Jǐngwù Zhōng 警寤鍾

The Bell That Awakens by 雲陽嗤嗤道人 (撰)

About the work

Jǐngwù Zhōng 警寤鍾 (“The Bell That Awakens [from Sleep]”) is a vernacular moral-didactic novel (zhānghui xiǎoshuō 章回小說) in 16 huí, attributed to the pseudonymous Qīng author 雲陽嗤嗤道人 (Yúnyáng Chīchī Dàorén, “The Snickering Daoist of Yúnyáng”). The work belongs to the quànshàn 勸善 (moral exhortation) tradition of Qīng popular fiction: it narrates cautionary tales warning against the vices of greed, family discord, and the influence of unscrupulous women, framed as a bell’s pealing that “wakes” the morally sleeping reader. The novel is set in Jiāngxi 江西 (first chapter establishes the setting in Jí’ān Prefecture, Lóngquán County 江西吉安府龍泉縣) and unfolds through stories of fraternal conflict over family property, bad marriages, rascally matchmakers, and karmic retribution.

Tiyao

No tiyao found in source.

Abstract

Each chapter of Jǐngwù Zhōng is introduced by a set of vernacular verses (xiǎocí 小詞) in a named qǔpái 曲牌 (tune pattern) before the prose narrative begins — for example, the first chapter opens with verses to the tune 《寄駝梁》. This lyric-prose structure is characteristic of a sub-genre of Qīng popular fiction that sought to combine entertainment with Confucian social instruction. The narrative covers sixteen linked episodes: fraternal conflict (第一回: a bald-headed stepbrother abused), fraudulent matchmaking, a maidservant’s misplaced desires, bought examination success, chivalric revenge, ghost-driving, thief-catching reversals, karmic retribution for greed, and a final return to divine order (第十六回: 明歸神亙古千秋, “Illuminating Return to the Divine for a Thousand Autumns”).
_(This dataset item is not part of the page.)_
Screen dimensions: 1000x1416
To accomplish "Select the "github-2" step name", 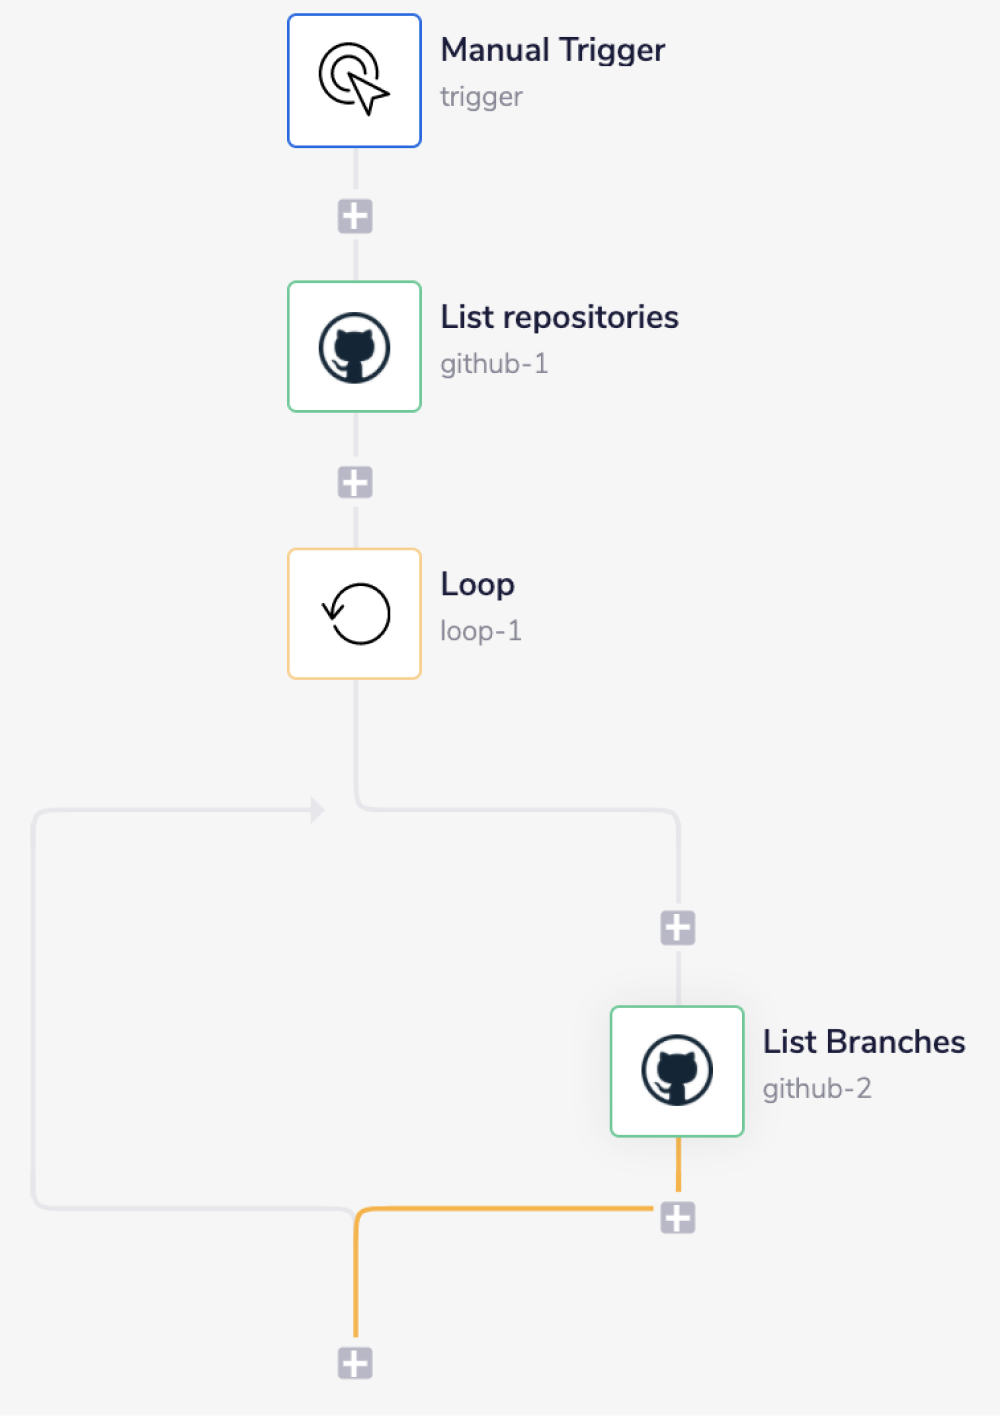I will [x=817, y=1088].
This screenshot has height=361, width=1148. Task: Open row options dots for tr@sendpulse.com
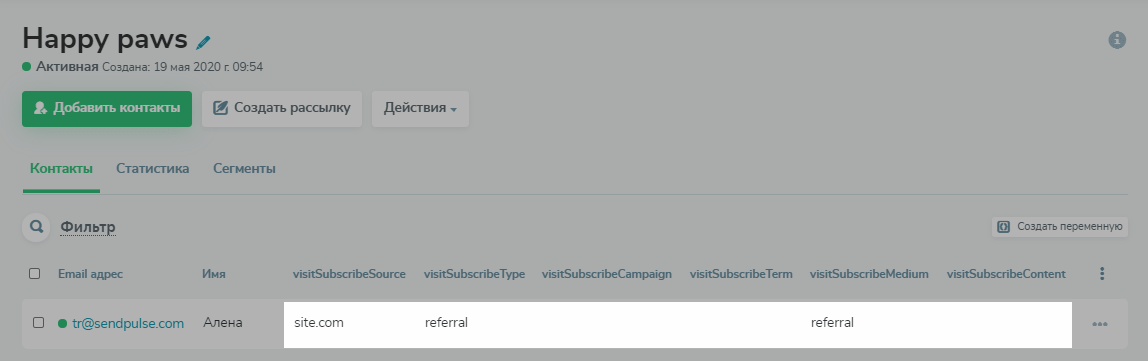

The pseudonymous author Yúnyáng Chīchī Dàorén 雲陽嗤嗤道人 — the “Snickering Daoist” or “Mocking Daoist of Yúnyáng” — cannot be identified from independent sources; the Yúnyáng 雲陽 sobriquet may indicate a Jiāngsū or Jiāngxī geographic affiliation. No CBDB record has been found. The work was not recorded in the Sìkù quánshū 四庫全書. A mid-to-late Qīng date is probable given the genre and style.

Translations and research

No substantial secondary literature located.